Ketegangan antara Uni Eropa dan AS terkait isu Greenland dan ancaman tarif berdampak langsung pada dinamika politik internal Uni Eropa, termasuk pembahasan ratifikasi kesepakatan dagang baru dengan Washington. Sejumlah anggota Parlemen Eropa sebelumnya menyerukan agar proses ratifikasi perjanjian itu dibekukan sebagai bentuk penolakan terhadap apa yang mereka sebut sebagai upaya pemaksaan melalui tarif oleh pemerintahan Trump.
Ketua Parlemen Eropa, Roberta Metsola menyatakan, tindakan Trump telah memaksa lembaga tersebut meninjau ulang keseimbangan antara kepentingan ekonomi, kedaulatan wilayah, dan prinsip hukum internasional. Setelah Trump menarik kembali ancaman tarifnya, sebagian pejabat Uni Eropa memberikan sinyal bahwa proses ratifikasi perjanjian perdagangan dapat dilanjutkan dengan hati-hati.
Metsola mengatakan, menjelang KTT para pemimpin Uni Eropa bahwa Parlemen kemungkinan akan membuka blokade terhadap perjanjian tersebut mengikuti perubahan sikap Washington, namun tetap akan memantau implementasi dari komitmen dalam pernyataan bersama Uni Eropa – AS. Meski begitu, sejumlah anggota parlemen dan pengamat kebijakan mengingatkan bahwa kasus Greenland mengungkap kerentanan hubungan dagang transatlantik jika kebijakan tarif digunakan sebagai alat tekanan politik.

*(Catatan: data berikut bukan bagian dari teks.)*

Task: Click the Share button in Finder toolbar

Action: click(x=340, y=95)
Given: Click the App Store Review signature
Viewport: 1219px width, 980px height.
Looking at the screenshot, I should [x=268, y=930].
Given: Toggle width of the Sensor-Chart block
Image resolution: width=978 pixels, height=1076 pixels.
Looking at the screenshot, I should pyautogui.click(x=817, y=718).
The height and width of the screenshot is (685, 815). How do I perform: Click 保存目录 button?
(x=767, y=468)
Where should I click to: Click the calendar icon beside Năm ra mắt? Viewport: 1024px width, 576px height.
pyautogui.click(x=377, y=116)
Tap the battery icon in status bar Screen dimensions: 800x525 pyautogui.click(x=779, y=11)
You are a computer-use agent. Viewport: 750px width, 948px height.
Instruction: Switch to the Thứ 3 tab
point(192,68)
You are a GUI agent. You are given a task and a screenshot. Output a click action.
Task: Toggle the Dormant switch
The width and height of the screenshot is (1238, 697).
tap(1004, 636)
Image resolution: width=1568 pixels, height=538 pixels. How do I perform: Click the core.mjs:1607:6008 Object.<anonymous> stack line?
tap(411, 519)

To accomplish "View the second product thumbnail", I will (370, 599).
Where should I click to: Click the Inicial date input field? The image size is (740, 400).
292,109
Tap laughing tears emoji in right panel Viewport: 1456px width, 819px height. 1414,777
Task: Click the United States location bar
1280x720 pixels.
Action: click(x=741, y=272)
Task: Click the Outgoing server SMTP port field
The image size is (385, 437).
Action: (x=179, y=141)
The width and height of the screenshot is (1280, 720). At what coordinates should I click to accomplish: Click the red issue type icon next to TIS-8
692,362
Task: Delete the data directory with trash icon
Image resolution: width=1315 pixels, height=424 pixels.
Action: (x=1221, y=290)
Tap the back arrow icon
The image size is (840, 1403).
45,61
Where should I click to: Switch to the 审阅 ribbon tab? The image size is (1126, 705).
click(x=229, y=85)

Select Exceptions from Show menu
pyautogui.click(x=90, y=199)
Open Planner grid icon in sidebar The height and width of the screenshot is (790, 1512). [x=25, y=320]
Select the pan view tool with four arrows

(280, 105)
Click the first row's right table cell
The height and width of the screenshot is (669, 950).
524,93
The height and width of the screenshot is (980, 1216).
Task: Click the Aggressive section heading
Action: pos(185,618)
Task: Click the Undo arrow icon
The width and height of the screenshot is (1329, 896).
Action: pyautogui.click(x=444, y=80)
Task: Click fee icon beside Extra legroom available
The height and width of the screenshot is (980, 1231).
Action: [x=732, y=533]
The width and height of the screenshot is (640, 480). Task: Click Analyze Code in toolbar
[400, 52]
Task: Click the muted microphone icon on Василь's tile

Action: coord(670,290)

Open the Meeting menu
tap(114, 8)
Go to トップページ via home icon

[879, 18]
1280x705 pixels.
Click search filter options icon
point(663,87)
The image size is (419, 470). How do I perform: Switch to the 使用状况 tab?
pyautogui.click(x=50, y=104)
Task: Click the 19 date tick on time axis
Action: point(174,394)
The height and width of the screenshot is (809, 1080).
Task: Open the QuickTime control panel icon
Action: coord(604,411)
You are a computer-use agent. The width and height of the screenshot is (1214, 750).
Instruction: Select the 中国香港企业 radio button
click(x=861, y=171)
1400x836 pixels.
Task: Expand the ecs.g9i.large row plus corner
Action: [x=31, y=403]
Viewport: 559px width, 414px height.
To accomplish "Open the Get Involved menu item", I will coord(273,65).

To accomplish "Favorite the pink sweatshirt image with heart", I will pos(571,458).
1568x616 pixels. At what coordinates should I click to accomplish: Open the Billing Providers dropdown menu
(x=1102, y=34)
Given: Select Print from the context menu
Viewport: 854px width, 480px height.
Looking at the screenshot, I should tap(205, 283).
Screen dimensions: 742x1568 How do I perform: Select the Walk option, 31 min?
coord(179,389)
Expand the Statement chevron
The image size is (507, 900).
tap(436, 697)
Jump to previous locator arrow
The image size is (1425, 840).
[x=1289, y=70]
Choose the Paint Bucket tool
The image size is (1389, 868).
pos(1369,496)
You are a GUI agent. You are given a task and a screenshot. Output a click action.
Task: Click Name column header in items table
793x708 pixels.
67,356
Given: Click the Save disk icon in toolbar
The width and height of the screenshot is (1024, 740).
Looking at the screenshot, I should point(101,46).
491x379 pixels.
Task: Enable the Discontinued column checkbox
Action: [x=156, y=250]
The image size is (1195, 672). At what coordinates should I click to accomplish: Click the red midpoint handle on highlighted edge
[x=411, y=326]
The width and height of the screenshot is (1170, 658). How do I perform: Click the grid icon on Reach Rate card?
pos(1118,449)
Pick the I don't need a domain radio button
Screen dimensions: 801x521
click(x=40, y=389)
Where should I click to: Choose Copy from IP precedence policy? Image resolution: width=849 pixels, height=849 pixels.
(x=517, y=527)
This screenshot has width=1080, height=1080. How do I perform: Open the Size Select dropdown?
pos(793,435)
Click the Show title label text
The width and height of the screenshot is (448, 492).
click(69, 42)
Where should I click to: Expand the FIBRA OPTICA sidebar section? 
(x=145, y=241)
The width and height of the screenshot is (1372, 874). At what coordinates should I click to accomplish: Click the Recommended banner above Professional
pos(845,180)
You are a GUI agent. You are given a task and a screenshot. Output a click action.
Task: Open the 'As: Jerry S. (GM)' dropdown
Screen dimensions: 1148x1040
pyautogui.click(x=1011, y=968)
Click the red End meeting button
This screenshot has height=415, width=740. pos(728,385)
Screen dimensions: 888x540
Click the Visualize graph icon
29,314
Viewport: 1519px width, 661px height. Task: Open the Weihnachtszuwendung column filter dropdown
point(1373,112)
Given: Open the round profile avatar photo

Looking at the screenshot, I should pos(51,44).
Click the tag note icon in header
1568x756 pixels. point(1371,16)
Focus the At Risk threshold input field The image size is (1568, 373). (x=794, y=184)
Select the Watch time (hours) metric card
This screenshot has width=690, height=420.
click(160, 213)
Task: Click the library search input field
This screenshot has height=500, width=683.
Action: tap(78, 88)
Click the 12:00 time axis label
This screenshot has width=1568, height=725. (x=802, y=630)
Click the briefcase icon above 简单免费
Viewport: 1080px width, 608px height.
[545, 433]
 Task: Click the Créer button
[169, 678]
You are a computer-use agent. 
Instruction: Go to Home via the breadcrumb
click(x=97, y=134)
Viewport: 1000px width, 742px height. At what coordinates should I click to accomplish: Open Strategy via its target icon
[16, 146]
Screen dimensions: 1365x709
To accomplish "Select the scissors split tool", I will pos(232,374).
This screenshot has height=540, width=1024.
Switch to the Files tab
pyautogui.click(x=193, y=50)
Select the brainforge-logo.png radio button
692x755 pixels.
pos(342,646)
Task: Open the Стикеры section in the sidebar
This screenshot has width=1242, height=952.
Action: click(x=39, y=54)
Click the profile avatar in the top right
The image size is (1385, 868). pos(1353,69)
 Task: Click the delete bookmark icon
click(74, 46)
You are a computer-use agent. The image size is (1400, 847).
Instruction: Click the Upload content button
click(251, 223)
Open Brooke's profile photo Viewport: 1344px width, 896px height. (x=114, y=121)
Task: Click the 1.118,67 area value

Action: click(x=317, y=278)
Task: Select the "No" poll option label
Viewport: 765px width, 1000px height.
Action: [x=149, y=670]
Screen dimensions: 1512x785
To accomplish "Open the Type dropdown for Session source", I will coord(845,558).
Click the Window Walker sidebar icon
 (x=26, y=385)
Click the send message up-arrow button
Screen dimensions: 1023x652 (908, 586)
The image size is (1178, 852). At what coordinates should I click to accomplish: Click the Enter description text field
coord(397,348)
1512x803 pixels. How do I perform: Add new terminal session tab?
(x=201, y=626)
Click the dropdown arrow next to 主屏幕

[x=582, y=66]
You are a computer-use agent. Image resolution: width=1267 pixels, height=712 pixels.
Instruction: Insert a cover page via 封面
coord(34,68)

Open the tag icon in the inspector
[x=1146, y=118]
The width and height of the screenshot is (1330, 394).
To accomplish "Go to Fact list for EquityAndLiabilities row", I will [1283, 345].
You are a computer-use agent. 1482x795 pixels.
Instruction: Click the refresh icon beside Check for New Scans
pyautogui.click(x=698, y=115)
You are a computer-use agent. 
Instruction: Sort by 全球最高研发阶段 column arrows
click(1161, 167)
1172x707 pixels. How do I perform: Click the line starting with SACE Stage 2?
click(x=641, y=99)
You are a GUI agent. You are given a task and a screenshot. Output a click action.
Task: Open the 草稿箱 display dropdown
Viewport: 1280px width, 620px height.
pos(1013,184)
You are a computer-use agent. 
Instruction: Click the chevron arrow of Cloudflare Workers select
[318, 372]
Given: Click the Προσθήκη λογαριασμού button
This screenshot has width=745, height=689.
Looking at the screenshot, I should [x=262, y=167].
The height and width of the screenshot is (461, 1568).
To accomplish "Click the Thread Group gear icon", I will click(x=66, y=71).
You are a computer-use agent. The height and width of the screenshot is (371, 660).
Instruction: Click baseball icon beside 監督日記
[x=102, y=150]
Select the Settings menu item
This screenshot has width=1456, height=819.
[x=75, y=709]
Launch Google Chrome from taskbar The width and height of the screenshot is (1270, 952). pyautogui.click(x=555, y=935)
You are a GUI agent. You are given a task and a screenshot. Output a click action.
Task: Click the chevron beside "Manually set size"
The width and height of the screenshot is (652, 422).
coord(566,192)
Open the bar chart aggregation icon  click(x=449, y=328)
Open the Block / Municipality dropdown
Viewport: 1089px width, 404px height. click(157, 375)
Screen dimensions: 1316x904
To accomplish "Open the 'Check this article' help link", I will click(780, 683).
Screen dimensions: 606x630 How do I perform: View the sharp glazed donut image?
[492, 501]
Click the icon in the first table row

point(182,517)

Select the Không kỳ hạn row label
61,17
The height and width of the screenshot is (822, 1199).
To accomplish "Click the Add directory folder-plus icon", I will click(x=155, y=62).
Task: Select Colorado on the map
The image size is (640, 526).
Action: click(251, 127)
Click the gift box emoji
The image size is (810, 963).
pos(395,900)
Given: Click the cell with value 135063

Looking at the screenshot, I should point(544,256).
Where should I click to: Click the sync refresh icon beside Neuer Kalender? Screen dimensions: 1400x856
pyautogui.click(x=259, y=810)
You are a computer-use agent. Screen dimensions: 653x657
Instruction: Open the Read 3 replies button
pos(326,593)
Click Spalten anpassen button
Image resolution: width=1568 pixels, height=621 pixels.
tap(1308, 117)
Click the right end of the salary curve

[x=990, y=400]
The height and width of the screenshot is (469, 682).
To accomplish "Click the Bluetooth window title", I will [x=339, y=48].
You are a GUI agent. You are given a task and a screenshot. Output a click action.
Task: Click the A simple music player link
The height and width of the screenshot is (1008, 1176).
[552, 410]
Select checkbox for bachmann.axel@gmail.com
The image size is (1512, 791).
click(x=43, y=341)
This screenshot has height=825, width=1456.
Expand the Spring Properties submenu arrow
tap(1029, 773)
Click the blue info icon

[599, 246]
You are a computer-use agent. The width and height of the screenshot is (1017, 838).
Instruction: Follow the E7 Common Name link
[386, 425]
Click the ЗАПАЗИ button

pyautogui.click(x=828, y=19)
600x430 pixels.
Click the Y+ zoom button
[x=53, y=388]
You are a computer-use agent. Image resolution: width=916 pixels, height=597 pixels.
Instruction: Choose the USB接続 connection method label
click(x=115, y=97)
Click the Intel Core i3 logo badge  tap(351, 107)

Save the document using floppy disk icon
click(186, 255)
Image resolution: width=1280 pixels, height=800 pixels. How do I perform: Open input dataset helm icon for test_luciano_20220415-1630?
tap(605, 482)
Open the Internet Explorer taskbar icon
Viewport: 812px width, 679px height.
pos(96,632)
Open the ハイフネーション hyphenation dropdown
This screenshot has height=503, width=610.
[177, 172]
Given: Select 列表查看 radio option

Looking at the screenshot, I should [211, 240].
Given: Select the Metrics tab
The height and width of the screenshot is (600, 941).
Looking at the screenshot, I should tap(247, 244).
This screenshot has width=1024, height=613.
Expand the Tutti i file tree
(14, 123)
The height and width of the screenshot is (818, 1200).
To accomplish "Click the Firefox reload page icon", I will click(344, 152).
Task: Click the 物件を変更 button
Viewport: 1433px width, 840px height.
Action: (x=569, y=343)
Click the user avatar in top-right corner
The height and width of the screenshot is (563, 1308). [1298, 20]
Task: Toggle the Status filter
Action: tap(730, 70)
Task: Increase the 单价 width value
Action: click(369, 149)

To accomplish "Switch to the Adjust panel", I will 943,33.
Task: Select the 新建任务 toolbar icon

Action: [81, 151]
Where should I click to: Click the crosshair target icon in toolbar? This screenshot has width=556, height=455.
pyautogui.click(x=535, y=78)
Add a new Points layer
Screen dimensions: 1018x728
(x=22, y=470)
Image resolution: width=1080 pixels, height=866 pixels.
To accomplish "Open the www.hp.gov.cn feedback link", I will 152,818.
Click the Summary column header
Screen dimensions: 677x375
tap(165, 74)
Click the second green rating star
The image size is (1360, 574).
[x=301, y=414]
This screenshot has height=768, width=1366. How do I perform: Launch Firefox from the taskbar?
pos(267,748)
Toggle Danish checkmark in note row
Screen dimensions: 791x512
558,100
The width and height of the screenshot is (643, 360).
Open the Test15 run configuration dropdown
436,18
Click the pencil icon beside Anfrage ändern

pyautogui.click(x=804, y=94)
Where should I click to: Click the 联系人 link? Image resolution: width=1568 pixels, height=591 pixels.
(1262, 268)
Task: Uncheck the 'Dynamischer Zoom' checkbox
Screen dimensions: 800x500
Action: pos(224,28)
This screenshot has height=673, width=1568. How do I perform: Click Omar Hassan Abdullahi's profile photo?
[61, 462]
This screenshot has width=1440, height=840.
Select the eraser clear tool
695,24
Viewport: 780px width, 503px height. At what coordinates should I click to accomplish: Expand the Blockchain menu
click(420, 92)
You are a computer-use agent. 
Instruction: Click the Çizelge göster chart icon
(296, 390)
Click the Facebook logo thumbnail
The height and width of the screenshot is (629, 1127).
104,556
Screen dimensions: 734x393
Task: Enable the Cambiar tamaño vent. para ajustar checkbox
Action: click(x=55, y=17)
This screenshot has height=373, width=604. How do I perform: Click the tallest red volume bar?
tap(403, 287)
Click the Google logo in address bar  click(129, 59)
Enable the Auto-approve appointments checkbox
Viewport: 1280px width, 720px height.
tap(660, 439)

Juru bicara Komisi Eropa, Olof Gill menegaskan, selama masa penangguhan enam bulan, Uni Eropa akan fokus pada pelaksanaan komitmen yang termuat dalam pernyataan bersama Uni Eropa – AS serta pemantauan kepatuhan terhadap kesepakatan tersebut.
“Kini setelah AS mencabut ancaman tarif, kami dapat memusatkan perhatian pada pelaksanaan pernyataan bersama,” ujarnya, dilansir Economic Times.